O ministro do STF (Supremo Tribunal Federal) Edson Fachin determinou nesta 5ª feira (10.dez.2020) que o presidente Jair Bolsonaro tem de seguir a lista tríplice das universidades na escolha de reitores.
A decisão do ministro foi apresentada em uma ação em que a OAB (Ordem dos Advogados do Brasil) pede que o presidente seja a obrigado a escolher o 1º colocado da lista, ou seja, o que mais recebeu votos da comunidade acadêmica. Esse pedido, no entanto, o magistrado negou.
A lei estabelece que o chefe do Executivo federal escolherá como reitor e vice-reitor de universidades federais nomes escolhidos em lista tríplice, mas não determina qual dos 3 colocados.
A OAB argumenta que as indicações estariam ocorrendo em desacordo com as listas tríplices enviadas pelas unidades de ensino superior.

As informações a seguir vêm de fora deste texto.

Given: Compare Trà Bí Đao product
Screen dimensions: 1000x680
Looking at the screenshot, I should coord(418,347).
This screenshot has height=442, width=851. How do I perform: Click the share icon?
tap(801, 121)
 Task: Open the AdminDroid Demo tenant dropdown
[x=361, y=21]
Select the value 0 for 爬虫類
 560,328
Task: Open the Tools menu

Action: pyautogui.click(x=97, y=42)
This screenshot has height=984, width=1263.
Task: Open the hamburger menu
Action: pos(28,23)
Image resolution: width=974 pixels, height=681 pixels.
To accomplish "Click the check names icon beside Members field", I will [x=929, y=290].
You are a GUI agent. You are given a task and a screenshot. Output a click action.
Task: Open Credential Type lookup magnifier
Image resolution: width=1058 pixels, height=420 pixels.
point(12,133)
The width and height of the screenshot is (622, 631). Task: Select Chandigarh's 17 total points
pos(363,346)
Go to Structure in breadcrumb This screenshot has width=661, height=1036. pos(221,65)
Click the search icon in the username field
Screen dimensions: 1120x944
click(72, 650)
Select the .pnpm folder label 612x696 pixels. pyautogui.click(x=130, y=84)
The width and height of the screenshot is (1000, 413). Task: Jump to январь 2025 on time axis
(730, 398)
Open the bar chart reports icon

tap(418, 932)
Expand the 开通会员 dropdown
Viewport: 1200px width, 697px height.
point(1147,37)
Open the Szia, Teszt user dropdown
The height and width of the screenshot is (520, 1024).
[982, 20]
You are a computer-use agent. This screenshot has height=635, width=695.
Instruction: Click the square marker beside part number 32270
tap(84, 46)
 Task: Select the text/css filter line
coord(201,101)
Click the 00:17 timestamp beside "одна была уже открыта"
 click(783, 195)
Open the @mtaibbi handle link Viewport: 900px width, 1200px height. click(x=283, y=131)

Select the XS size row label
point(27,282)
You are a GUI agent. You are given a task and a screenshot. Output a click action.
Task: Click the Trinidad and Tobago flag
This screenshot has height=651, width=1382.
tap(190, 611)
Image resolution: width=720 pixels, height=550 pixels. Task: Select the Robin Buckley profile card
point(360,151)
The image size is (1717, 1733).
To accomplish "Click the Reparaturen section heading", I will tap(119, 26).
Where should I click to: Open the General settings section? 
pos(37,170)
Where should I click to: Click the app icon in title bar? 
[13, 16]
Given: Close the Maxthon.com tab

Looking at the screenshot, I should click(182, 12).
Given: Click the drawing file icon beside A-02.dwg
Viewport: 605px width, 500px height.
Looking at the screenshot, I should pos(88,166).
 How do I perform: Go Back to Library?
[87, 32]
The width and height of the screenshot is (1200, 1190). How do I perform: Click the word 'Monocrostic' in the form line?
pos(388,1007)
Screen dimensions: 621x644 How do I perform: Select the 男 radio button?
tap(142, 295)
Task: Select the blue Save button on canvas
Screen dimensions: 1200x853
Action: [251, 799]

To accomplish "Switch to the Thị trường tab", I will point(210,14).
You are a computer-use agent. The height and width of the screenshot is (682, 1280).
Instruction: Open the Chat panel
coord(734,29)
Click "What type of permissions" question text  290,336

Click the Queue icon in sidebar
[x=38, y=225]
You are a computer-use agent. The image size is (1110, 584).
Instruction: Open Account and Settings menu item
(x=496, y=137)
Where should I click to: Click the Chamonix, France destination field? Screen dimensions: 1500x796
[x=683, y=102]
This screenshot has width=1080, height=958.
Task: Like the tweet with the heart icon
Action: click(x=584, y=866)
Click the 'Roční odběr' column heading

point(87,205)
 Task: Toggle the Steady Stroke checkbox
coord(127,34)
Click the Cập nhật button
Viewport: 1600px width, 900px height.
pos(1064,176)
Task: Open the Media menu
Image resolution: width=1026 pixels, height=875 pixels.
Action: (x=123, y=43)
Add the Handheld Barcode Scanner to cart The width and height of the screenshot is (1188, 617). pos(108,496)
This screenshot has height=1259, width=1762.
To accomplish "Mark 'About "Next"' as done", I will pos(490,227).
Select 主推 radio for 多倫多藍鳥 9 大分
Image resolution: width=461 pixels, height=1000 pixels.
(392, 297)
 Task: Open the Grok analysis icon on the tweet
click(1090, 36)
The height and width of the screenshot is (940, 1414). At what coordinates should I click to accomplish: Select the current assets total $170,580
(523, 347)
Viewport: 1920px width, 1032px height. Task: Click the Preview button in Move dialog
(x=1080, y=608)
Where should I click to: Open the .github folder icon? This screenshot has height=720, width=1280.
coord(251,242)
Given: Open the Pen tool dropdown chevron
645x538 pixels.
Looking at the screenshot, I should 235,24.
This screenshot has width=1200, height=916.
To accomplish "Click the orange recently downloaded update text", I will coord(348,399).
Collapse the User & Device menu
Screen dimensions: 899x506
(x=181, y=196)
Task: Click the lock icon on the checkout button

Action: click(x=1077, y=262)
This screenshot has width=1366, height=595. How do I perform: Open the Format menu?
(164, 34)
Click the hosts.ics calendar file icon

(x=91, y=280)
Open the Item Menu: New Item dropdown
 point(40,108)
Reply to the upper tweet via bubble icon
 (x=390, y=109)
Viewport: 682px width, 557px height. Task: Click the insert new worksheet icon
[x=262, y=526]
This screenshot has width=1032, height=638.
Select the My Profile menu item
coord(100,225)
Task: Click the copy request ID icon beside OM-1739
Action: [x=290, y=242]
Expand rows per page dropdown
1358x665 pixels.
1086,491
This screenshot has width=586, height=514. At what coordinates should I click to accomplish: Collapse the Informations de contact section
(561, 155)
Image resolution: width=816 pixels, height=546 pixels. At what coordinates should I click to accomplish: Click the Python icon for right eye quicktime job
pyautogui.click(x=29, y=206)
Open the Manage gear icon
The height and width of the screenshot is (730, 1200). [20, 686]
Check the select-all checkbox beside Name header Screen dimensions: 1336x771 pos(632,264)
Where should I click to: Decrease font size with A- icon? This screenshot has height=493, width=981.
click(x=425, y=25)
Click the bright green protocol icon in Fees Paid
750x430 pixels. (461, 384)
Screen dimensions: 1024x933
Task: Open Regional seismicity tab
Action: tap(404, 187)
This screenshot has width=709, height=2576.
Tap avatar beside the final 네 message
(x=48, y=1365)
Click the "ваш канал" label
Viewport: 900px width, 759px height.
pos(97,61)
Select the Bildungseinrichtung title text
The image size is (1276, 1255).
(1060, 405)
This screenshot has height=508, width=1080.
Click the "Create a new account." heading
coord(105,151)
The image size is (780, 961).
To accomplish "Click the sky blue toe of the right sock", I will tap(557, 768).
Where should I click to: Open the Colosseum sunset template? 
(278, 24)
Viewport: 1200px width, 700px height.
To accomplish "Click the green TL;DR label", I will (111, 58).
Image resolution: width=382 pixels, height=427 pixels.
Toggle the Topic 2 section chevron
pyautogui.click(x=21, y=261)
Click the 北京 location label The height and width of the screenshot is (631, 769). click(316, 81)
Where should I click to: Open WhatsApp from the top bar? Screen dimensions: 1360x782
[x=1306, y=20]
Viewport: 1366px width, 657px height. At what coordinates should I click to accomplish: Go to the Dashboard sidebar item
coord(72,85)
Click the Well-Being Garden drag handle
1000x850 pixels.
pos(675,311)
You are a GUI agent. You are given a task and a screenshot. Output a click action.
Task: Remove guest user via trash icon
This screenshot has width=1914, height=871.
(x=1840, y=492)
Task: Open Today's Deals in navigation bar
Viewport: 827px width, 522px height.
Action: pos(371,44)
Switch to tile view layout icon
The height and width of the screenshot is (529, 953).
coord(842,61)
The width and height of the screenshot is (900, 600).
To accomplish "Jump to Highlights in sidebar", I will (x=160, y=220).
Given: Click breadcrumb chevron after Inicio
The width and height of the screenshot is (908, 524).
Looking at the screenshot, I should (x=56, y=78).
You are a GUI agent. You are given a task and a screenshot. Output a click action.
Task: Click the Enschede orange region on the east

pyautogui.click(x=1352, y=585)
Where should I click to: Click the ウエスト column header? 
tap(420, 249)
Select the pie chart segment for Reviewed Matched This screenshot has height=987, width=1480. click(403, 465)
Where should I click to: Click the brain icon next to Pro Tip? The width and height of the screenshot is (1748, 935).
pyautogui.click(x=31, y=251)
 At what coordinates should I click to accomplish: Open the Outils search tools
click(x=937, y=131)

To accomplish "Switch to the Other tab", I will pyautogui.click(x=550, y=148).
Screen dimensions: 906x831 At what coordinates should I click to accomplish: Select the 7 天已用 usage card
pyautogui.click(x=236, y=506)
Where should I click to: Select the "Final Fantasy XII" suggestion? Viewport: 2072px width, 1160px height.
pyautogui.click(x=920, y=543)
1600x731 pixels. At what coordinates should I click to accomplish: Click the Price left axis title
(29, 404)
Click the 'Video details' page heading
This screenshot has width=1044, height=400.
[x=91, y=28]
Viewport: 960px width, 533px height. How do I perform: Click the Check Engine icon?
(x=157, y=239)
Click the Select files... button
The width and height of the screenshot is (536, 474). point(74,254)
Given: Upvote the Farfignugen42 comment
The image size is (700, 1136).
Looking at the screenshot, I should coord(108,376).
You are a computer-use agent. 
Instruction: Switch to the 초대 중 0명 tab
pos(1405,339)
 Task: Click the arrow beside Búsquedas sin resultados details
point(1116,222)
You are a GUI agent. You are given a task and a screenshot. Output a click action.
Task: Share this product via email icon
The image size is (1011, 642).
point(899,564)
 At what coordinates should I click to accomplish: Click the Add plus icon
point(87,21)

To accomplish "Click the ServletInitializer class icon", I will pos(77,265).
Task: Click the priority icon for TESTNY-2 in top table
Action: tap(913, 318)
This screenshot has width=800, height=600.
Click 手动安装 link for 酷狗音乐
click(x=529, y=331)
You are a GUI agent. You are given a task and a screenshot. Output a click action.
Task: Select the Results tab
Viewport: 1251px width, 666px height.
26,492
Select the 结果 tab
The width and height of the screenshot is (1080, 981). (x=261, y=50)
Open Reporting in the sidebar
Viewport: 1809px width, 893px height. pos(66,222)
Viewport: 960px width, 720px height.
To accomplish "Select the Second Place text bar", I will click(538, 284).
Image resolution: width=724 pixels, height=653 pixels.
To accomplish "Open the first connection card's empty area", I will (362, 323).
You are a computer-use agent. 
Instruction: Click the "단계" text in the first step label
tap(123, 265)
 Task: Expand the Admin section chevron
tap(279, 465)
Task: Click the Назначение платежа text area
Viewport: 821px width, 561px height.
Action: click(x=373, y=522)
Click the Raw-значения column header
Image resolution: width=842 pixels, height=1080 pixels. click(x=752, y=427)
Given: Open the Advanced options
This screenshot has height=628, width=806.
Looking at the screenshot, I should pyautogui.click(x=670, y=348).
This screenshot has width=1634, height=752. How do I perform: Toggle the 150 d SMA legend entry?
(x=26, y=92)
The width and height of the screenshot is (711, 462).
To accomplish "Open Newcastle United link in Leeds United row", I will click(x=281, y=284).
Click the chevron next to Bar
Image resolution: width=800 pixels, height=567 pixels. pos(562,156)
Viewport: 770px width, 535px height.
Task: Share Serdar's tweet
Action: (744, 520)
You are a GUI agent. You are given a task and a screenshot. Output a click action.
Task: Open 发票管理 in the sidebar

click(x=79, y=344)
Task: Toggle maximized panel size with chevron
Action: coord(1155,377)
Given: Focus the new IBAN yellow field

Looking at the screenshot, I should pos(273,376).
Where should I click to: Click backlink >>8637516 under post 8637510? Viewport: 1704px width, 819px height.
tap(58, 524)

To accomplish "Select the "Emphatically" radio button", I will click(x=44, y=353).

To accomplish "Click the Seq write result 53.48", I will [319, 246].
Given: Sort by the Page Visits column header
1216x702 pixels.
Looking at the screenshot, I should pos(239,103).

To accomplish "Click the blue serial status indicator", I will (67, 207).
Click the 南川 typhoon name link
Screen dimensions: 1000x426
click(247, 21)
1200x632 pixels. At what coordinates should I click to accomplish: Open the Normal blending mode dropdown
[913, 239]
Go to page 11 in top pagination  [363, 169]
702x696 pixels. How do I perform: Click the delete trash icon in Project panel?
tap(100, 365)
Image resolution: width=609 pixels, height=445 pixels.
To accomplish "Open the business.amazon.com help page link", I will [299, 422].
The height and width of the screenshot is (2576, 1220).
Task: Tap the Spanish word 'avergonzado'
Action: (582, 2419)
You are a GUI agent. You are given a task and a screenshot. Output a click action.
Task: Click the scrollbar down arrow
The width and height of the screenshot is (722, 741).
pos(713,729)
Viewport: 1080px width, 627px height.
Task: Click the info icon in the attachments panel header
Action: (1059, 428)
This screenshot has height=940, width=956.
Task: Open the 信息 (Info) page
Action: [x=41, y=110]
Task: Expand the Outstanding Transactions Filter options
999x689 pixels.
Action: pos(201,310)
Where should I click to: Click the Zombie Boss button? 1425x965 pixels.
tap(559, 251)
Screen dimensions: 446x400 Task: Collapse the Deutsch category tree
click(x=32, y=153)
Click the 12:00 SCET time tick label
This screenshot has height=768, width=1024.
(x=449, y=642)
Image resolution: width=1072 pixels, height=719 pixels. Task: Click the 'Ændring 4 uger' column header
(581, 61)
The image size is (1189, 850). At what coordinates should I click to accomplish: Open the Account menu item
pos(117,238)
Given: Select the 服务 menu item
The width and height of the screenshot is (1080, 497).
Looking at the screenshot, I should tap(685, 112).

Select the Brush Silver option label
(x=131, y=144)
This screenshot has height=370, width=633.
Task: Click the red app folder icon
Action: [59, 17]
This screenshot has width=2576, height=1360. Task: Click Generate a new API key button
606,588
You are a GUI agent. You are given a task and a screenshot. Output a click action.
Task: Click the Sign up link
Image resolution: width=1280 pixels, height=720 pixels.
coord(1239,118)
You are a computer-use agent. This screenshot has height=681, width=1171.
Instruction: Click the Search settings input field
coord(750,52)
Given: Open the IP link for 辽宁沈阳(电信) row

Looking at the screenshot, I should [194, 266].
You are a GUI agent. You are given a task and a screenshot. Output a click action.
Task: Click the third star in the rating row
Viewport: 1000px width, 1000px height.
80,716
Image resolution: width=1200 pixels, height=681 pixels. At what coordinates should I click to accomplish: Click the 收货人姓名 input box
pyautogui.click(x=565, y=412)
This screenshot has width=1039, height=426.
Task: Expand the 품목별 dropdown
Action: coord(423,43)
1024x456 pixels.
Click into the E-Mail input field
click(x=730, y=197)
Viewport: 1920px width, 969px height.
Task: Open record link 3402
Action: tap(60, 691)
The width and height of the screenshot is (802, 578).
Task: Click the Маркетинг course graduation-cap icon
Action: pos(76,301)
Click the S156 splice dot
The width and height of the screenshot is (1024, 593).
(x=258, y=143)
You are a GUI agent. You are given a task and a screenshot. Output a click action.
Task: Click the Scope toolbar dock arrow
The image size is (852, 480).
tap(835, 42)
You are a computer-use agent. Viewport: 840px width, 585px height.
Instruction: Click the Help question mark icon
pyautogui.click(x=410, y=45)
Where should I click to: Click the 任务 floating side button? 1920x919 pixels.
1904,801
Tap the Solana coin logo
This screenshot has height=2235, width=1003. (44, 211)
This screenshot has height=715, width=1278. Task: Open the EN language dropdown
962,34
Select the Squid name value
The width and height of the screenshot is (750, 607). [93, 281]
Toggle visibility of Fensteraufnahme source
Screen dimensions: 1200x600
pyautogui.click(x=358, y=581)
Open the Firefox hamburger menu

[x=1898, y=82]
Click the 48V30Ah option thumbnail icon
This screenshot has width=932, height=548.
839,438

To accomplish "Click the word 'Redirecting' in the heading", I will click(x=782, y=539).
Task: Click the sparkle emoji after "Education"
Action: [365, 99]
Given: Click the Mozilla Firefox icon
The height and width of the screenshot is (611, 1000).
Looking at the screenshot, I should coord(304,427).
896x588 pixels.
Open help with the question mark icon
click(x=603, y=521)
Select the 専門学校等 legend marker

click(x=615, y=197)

“As nomeações devem respeitar o procedimento de consulta realizado pelas universidades federais e demais instituições federais de ensino superior, e bem assim as condicionantes de título e cargo para a composição das listas tríplices e se ater aos nomes que figurem nas listas tríplices e que, necessariamente, receberam votos dos respectivos colegiados máximos, ou assemelhados, das instituições universitárias e demais instituições federais de ensino superior”, escreveu Fachin em sua decisão.
Fachin submeteu sua decisão à análise do plenário virtual do Supremo, que decidirá se a mantém ou a derruba.